Dogpile Releases Study Favorable TowardDogpile

Wagging its tail as it chews on a meaty bone of statistics, meta-search engine Dogpile.com conducted a study in conjunction with the University of Pennsylvania and Pennsylvania State University that shows Dogpile.com is better than everybody else. If you're interested, I did a study of my own showing that Einstein was an imbecile when compared to the electrifying brainpower emitting from my gargantuan cranium.

But I suppose the numbers are interesting. Comparing the over 12,000 search results of the four major search engines, Google, Yahoo!, MSN, and AskJeeves, the study said the overlap of search results among them was a miniscule 1.1%. This means that the total breadth of possible search results are not reflected on one search engine.
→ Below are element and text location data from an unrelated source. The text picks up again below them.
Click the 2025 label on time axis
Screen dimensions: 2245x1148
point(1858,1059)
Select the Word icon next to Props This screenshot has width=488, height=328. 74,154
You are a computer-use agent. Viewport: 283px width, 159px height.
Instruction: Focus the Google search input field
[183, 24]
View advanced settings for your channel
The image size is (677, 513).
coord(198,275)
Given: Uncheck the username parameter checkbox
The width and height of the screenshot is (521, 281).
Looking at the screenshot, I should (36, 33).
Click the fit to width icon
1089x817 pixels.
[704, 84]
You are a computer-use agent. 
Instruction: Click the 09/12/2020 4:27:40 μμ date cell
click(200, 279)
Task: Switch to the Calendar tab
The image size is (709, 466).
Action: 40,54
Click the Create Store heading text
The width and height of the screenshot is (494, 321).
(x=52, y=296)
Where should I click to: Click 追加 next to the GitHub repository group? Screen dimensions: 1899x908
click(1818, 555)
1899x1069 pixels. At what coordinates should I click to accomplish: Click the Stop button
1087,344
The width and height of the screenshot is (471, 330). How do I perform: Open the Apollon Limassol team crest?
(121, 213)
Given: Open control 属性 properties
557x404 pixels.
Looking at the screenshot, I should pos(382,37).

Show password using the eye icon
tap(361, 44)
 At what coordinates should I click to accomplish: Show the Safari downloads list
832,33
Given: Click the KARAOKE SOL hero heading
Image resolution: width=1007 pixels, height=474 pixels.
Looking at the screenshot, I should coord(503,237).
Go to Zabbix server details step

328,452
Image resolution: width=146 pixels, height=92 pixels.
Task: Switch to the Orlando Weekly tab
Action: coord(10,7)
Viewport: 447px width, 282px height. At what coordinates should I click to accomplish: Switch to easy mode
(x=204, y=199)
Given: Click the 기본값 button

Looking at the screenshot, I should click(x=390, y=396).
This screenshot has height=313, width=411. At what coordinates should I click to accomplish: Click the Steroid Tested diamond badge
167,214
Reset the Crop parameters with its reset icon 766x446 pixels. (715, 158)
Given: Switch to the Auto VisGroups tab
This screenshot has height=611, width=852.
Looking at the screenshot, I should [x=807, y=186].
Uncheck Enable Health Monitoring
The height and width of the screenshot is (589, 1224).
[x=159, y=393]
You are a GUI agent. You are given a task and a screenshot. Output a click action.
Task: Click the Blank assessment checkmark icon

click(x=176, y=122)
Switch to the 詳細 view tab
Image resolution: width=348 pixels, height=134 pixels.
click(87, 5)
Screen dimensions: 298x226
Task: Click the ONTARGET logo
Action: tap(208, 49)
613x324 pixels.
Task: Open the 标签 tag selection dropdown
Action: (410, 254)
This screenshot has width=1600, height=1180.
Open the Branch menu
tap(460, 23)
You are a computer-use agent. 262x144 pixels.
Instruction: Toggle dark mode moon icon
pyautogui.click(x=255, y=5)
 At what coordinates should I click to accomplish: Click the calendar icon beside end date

On average, searchers, in a sense, use their own meta-search technique by querying 2.8 search engines per month. Dogpile touts its own search service's ability to produce a better variety of results, taking the top results and compiling one list.

Based upon their statistics, searchers are not always finding what they're looking for.

Conducted in July 2005, the study measured the overlap of first page results from the top four search engines and found that only 1.1% of 485,460 first page results matched up, meaning that most results were unique to each search engine. In all, 84.9% of search results were unique to one search engine.

Dogpile says that by only searching MSN, a search can miss 72% of the Web's best first page results. Only Google-70.8%; Yahoo!, 69.4%; AskJeeves, 67.9%.

On average, 66.4% of Google first page results were unique to Google; 71.2% were unique to Yahoo!; 70.8% were unique to MSN; 73.9% were unique to AskJeeves.

Twenty percent of the time, the top search engines completely disagreed on the top five non-sponsored search results and only 7% of the time did they agree across the board.

Dogpile claims to provide the best results across the board by aggregating all top results into one. They have a nifty flash demonstration of the concept, too.